*Bermula dari Pembakaran Lahan di Rawa Tripa
Banda Aceh – Sejumlah pakar hukum dari Universitas Syahkuala (USK), Mahkamah Agung (MA) dan Kementerian Lingkungan Hidup dan Kehutanan (KLHK), Kamis (16/9/2021) duduk bersama dalam pertemuan ahli (expert meeting) membahas gagalnya eksekusi terhadap perusahaan kelapa sawit PT Kallista Alam yang telah diputus bersalah oleh pengadilan. Pertemuan itu dilaksanakan atas kerja sama Forum LSM Aceh dan Yayasan Hutan Alam dan Lingkungan Aceh (Haka).

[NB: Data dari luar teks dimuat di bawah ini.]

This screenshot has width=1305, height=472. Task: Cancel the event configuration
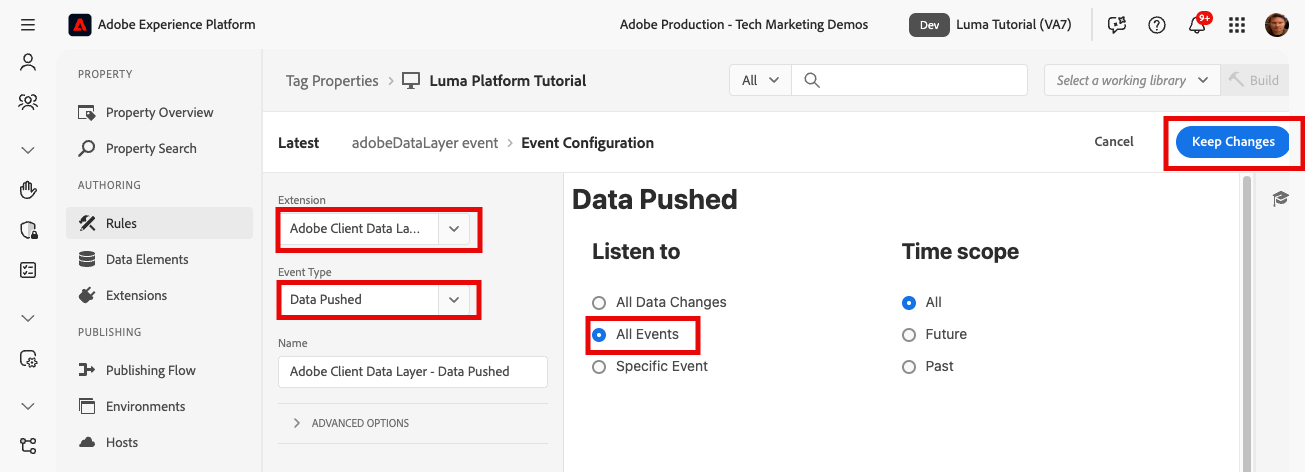click(x=1113, y=142)
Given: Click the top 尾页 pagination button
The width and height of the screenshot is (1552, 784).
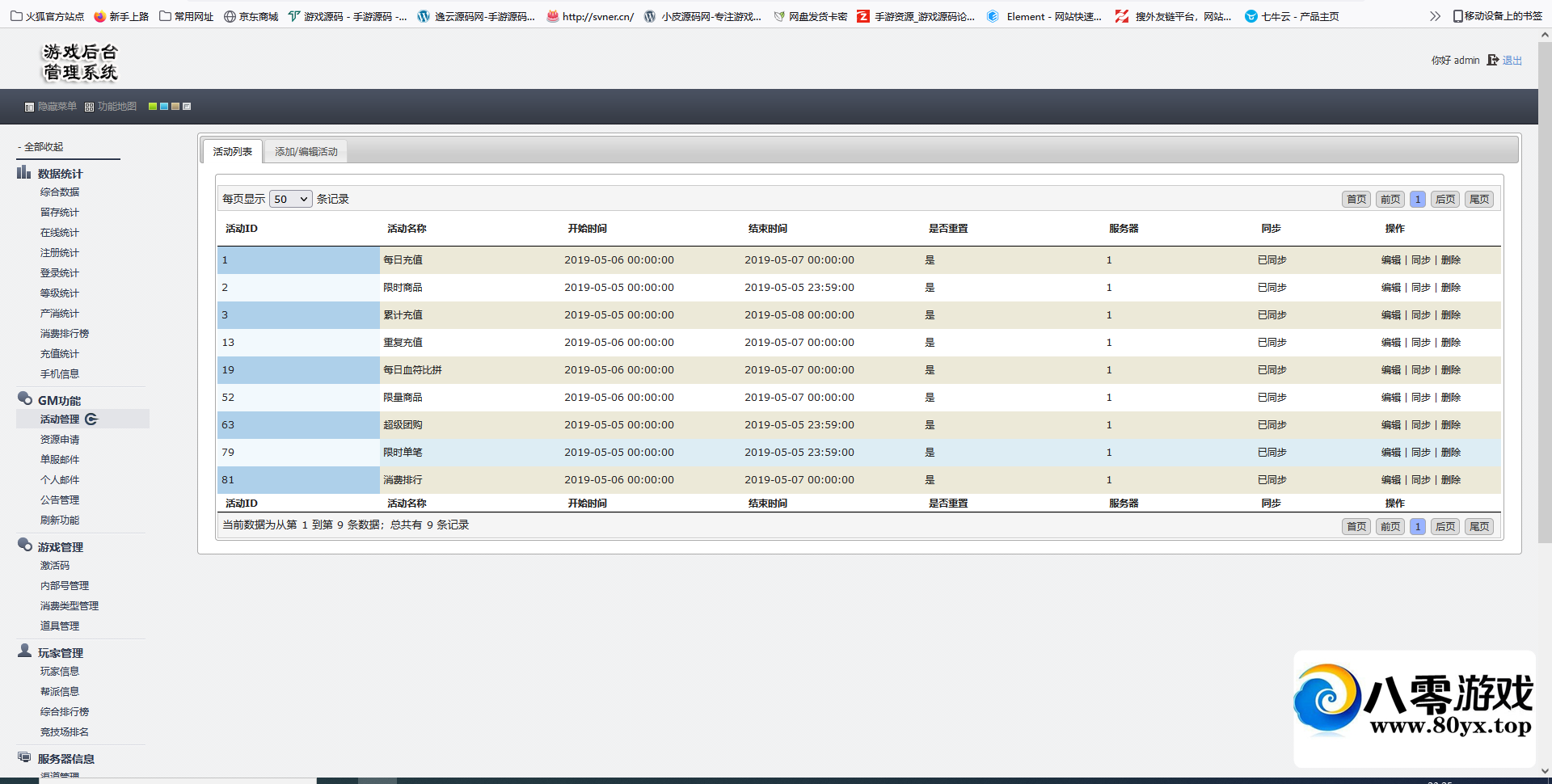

Sengketa lahan perkebunan sawit itu bermula dari aksi pembakaran lahan yang dilakukan PT Kallista Alam di atas lahan sekitar 1.000 hektar di area gambut Tripa, Kabupaten Nagan Raya pada periode 2009-2012. Padahal area itu merupakan kawasan hutan lindung yang harus dilestarikan. Tidak boleh ada perkebunan kelapa sawit di situ.
Akibat tindakan itu, PN Meulaboh pada 15 Juli 2014 memvonis PT Kallista Alam bersalah dan wajib membayar ganti rugi Rp 366 miliar, dengan rincian Rp114,3 miliar ke kas negara dan membayar dana pemulihan lahan Rp251,7 miliar.
Upaya perlawanan telah dilakukan PT Kallista Alam untuk membatalkan putusan itu. Namun sampai di tingkat PK, Mahkamah Agung tetap memenangkan Kementerian LHK selaku penggugat. Putusan bersifat inkracht dan harus dieksekusi.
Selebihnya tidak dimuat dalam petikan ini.